Bolesław Matuszewski (August 19, 1856 Pińczów, – c.1943 or 1944; in French texts Boleslas Matuszewski) - Polish businessman, photographer and cameraman, pioneer of cinematography and documentary film.

== Biography ==
He was born in 1856 in Pińczów, the small Congress Poland city, which after partitions of Poland became part of the Russian Empire. His father Aleksander was translator of French language and his mother was Stanisława Pochowska. Bolesław Matuszewski had also two sisters and a younger brother Zygmunt.

His father taught him French language on advanced level and Matuszewski in 80. of XIX lived in Paris where he studied. In that time he was interested in photography and film. He became an employee of the Lumière company and was active photographer and cinematographer, member of photographic society "LUX".

In 1895 he came back to Poland with his younger brother Zygmunt. Both they opened a photographic atelier at Marszałkowska Street 111 in Warsaw. Soon atelier became company Lux Sigismond et Comp. Matuszewski's firm between 1897 and 1899 cooperated with Polish weekly magazine „Tygodnik Illustrowany”. The company was active to 1908 and produced many documentary films and photographs.

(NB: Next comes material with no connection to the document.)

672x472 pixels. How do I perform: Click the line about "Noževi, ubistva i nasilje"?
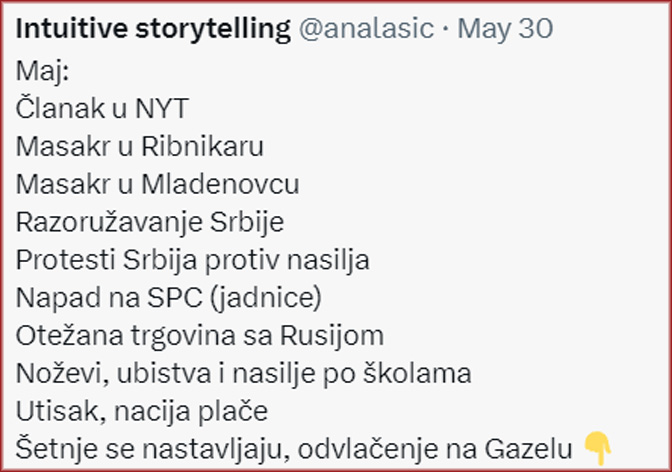(243, 373)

In 1897, after assuming the position of photographer to Tsar Nicholas II, he used the Lumières' Cinématographe to record the official visit to St. Petersburg, of the French President Félix Faure. After the visit, Otto von Bismarck accused Faure of not baring his head before the Russian flag on his disembarkation. However, this accusation was shown to be false based on Matuszewski's documentary.

== Publications ==
Matuszewski wrote two of the earliest texts on cinema. They are recognized today as the first film manifestos and the first written work to consider the historical and documentary value of film. Matuszewski is also the first filmmaker who appreciated the historical importance of film and proposed the creation of film archives for collecting and safekeeping of visual materials:

- Une nouvelle source de l'histoire (eng. A New Source of History)(Paris, 1898),
- La photographie animée (eng. Animated photography)(1898).
- Les portraits sur emaux vitrifies (1901).